*WHAT TO PRODUCE*: Copy the data word for word, starting at the line that has "Select Effacer les" and ending after the last line of the data. Leave the pictures out of your copy.

————————

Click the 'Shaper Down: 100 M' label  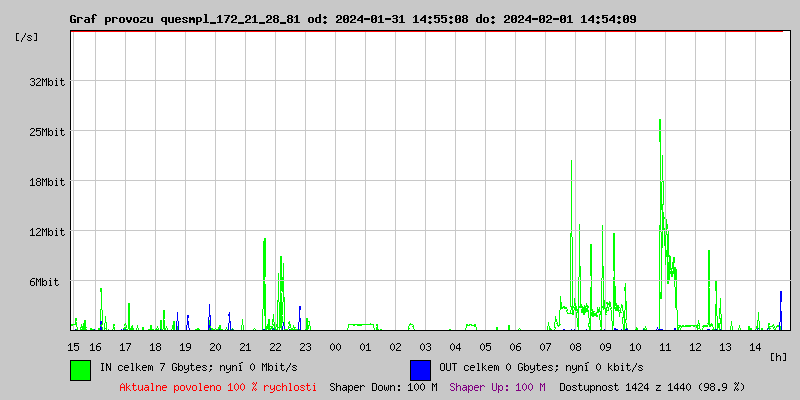[383, 387]
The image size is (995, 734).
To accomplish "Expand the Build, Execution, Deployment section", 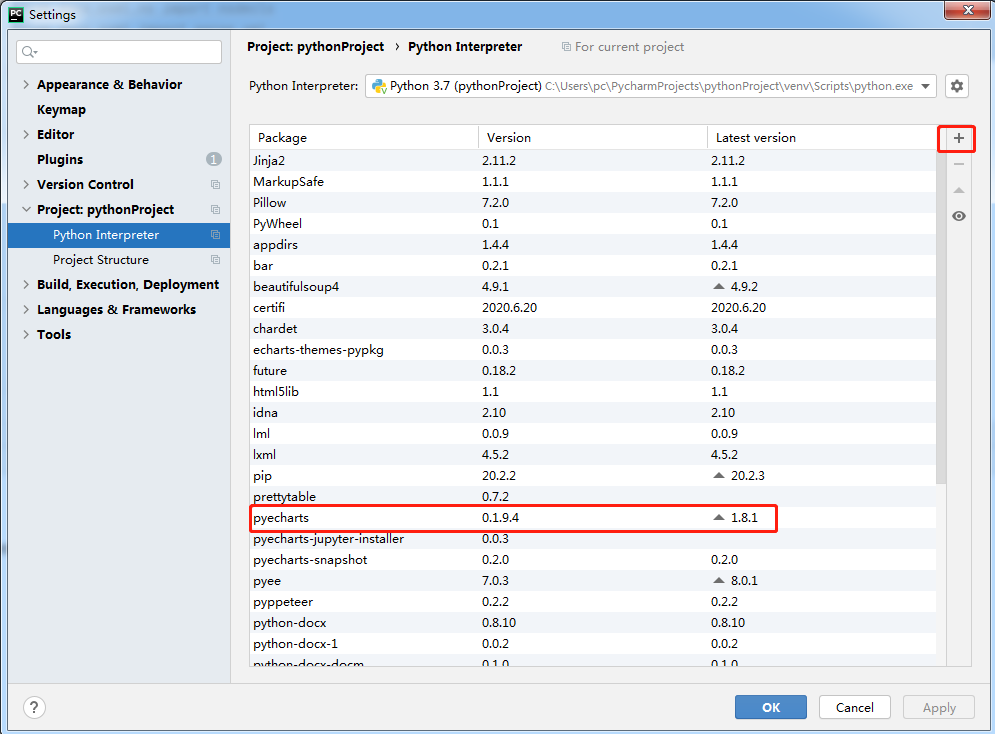I will coord(26,285).
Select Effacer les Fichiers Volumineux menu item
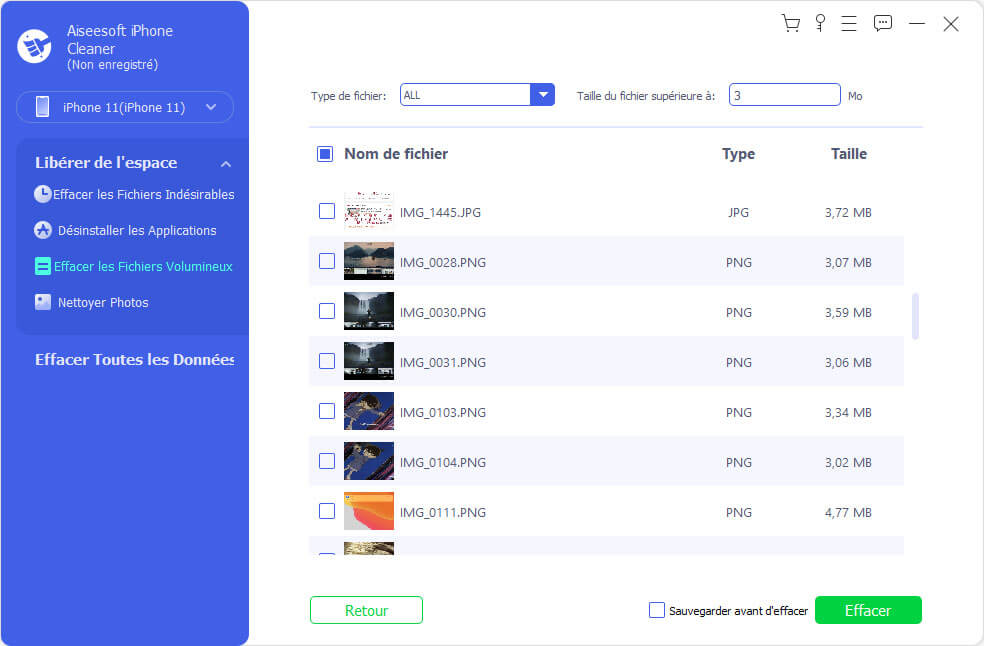The height and width of the screenshot is (646, 984). [142, 266]
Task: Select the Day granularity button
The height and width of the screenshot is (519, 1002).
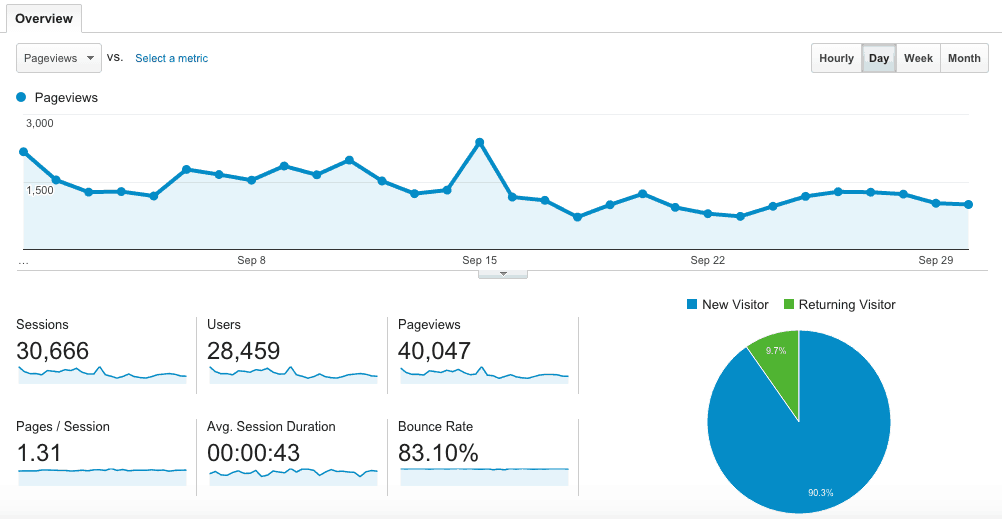Action: pos(879,58)
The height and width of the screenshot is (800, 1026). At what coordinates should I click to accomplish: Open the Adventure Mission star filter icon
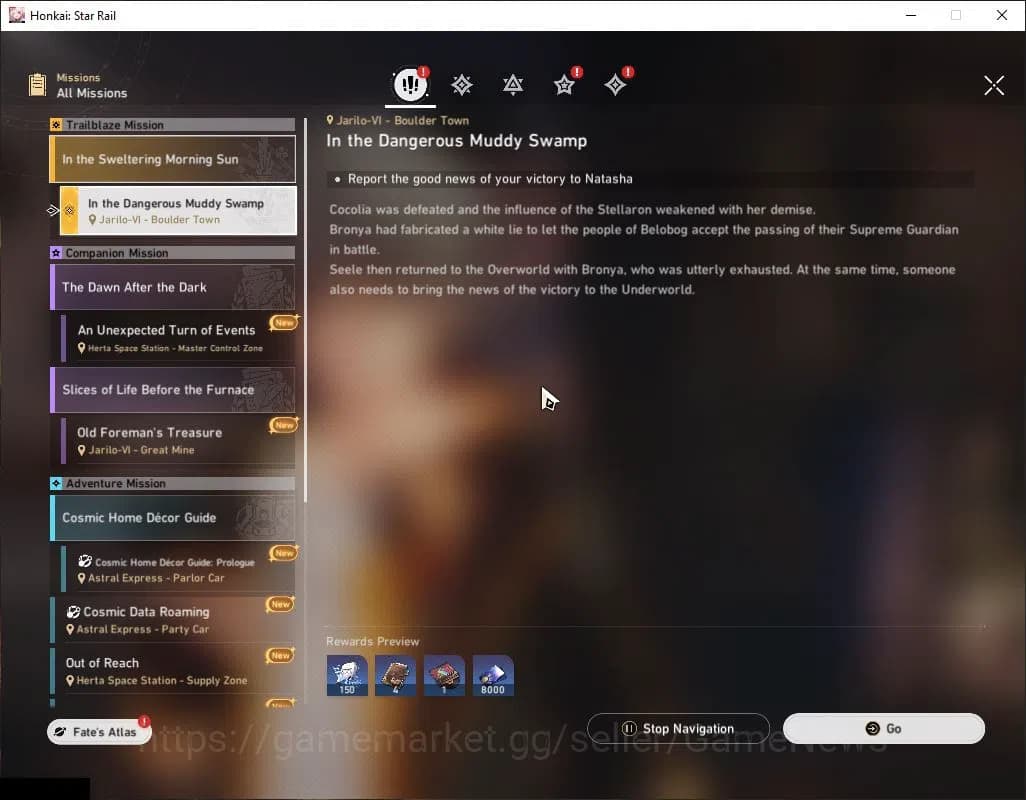click(x=564, y=85)
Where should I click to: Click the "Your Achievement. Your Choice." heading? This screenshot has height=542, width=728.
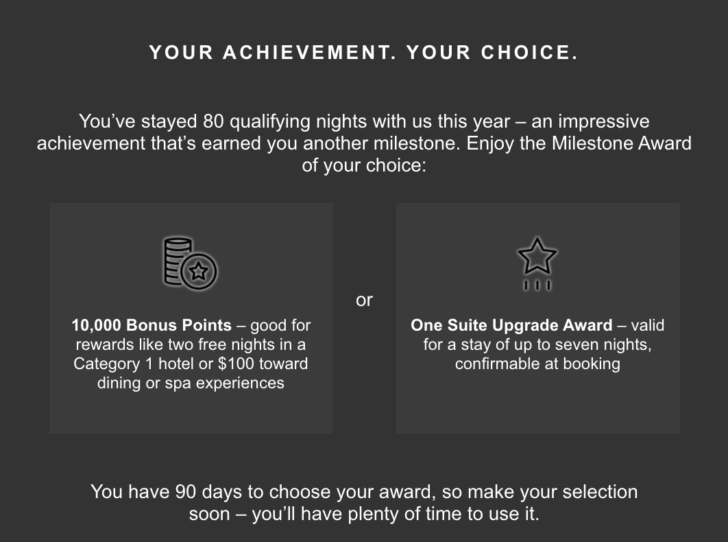[364, 52]
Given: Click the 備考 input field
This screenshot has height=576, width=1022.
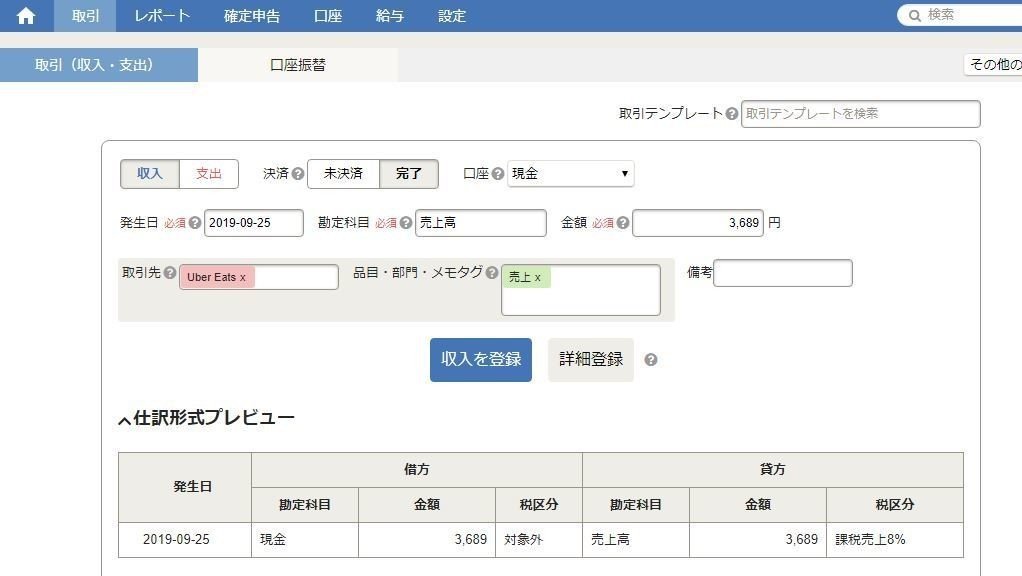Looking at the screenshot, I should 782,272.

————————

*WRITTEN REPLY*:
Select Effacer les Fichiers Volumineux menu item
The height and width of the screenshot is (646, 984). [142, 266]
Task: Select the Day granularity button
The height and width of the screenshot is (519, 1002).
Action: pos(879,58)
The height and width of the screenshot is (800, 1026). At what coordinates should I click to accomplish: Open the Adventure Mission star filter icon
click(x=564, y=85)
Where should I click to: Click the "Your Achievement. Your Choice." heading? This screenshot has height=542, width=728.
[364, 52]
Given: Click the 備考 input field
This screenshot has height=576, width=1022.
Looking at the screenshot, I should 782,272.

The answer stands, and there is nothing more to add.